### Passage
= 2018 D1 Grand Prix series =

The 2018 D1 Grand Prix series is the eighteenth season for the D1 Grand Prix series. The season began on March 31 at Maishima Sports Island in Osaka, and ended on November 3 at the Odaiba Tokyo Street Course. This season also marked the commencement of the new D1 Lights series, with the preseason match on January 20, at Nikko Circuit, with the season ending on December 1 at the same venue.

### Extracted material
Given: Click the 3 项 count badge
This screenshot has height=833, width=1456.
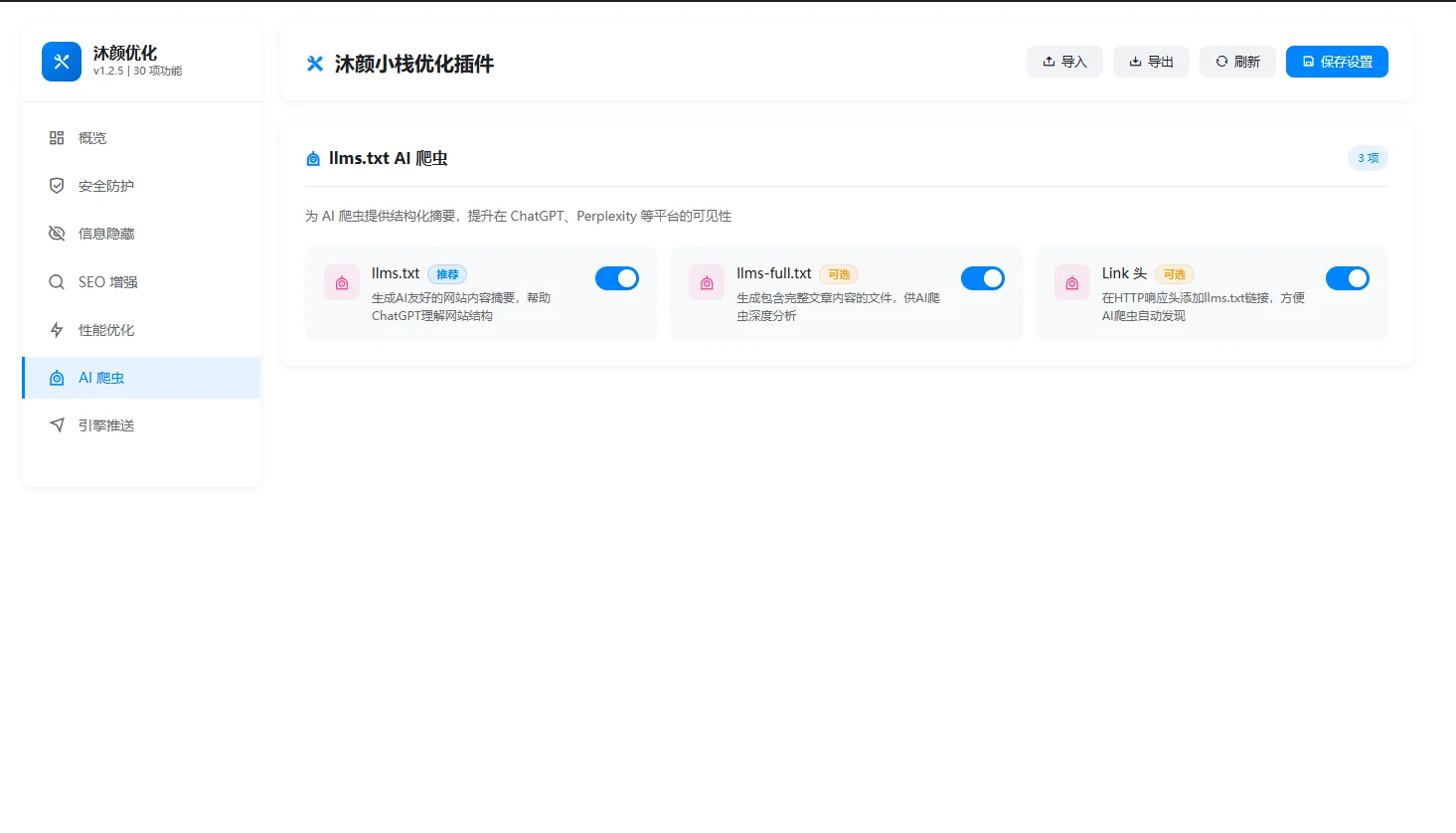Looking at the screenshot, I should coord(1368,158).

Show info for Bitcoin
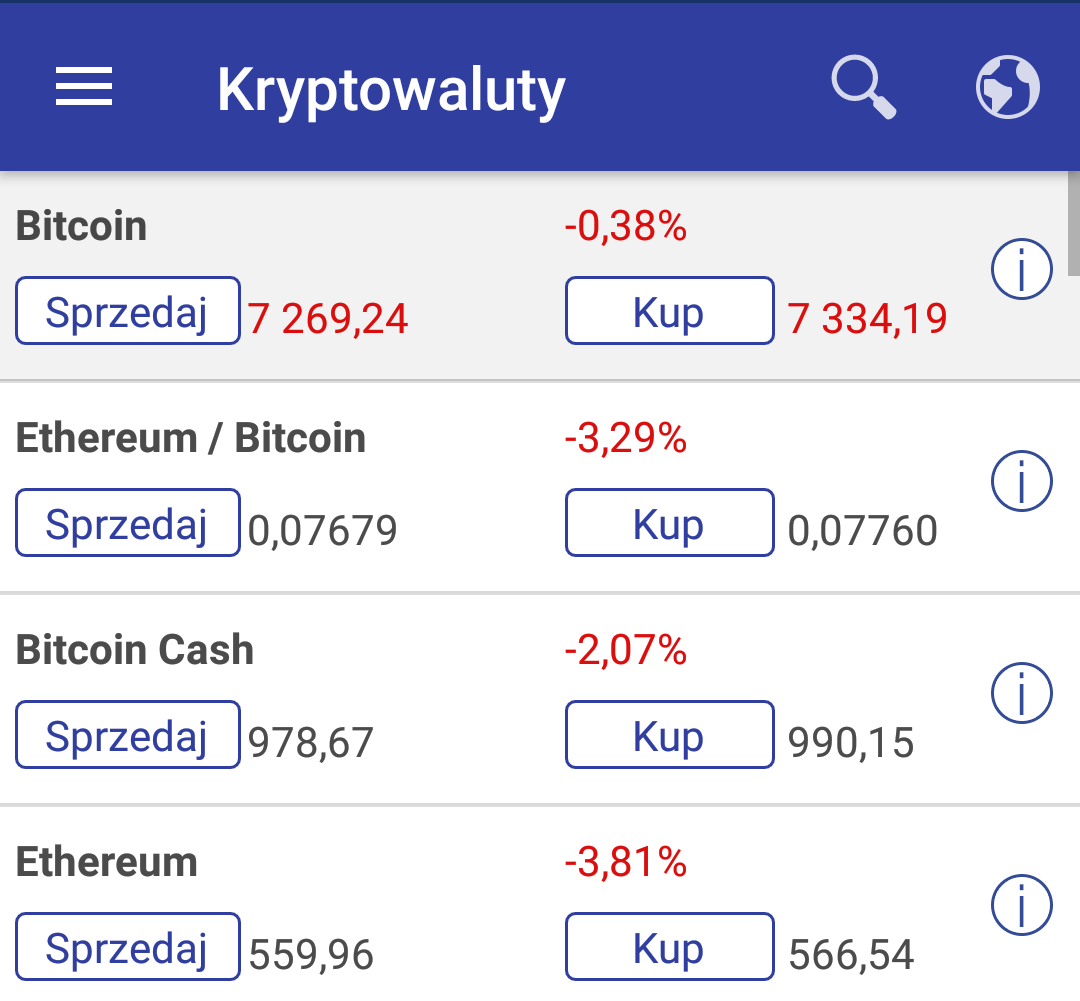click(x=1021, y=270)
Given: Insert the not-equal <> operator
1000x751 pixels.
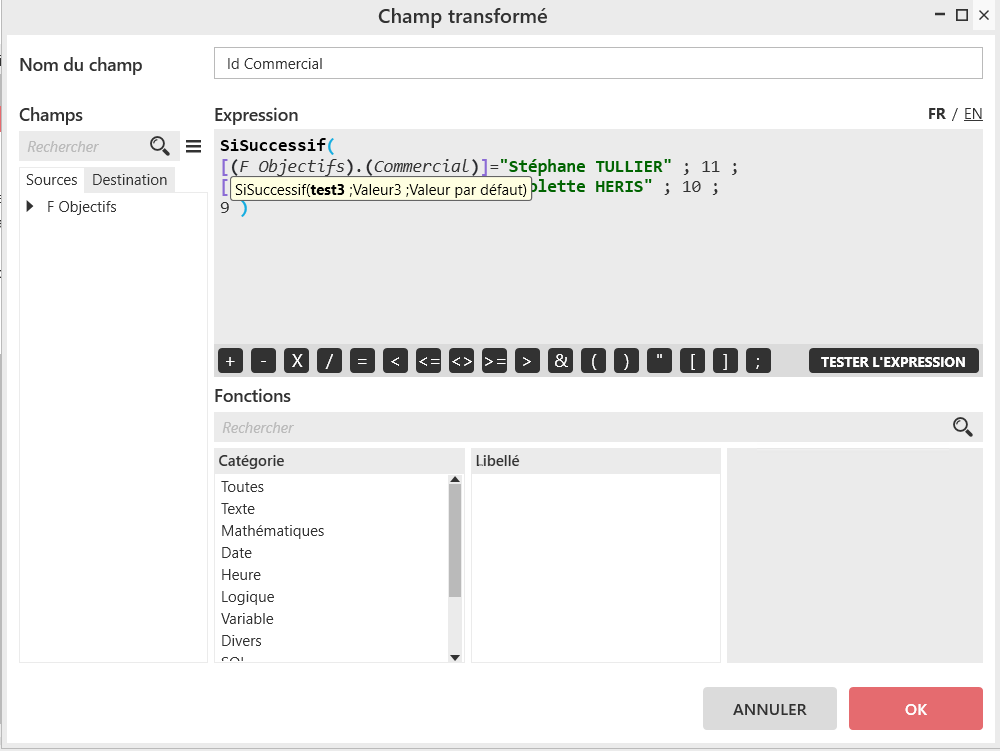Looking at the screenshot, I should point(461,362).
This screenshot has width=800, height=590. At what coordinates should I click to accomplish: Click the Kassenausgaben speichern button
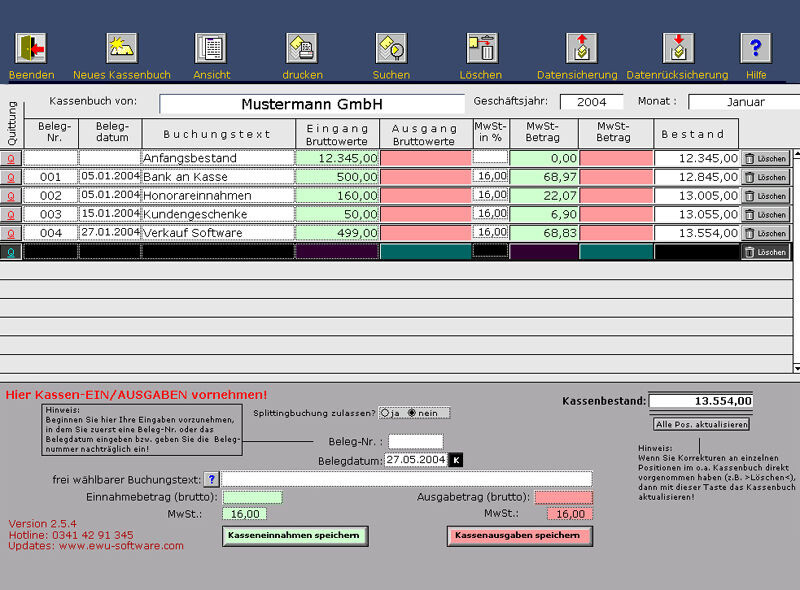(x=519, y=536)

### Given exercise A
According to the passage on the 2018 D1 Grand Prix series, where and on what date did the season end?
### Given exercise B
Write out the 2018 D1 Grand Prix passage word for word, beginning at "The 2018 D1" and stopping after "the same venue.".

### Finished answer A
It ended on November 3 at the Odaiba Tokyo Street Course.

### Finished answer B
The 2018 D1 Grand Prix series is the eighteenth season for the D1 Grand Prix series. The season began on March 31 at Maishima Sports Island in Osaka, and ended on November 3 at the Odaiba Tokyo Street Course. This season also marked the commencement of the new D1 Lights series, with the preseason match on January 20, at Nikko Circuit, with the season ending on December 1 at the same venue.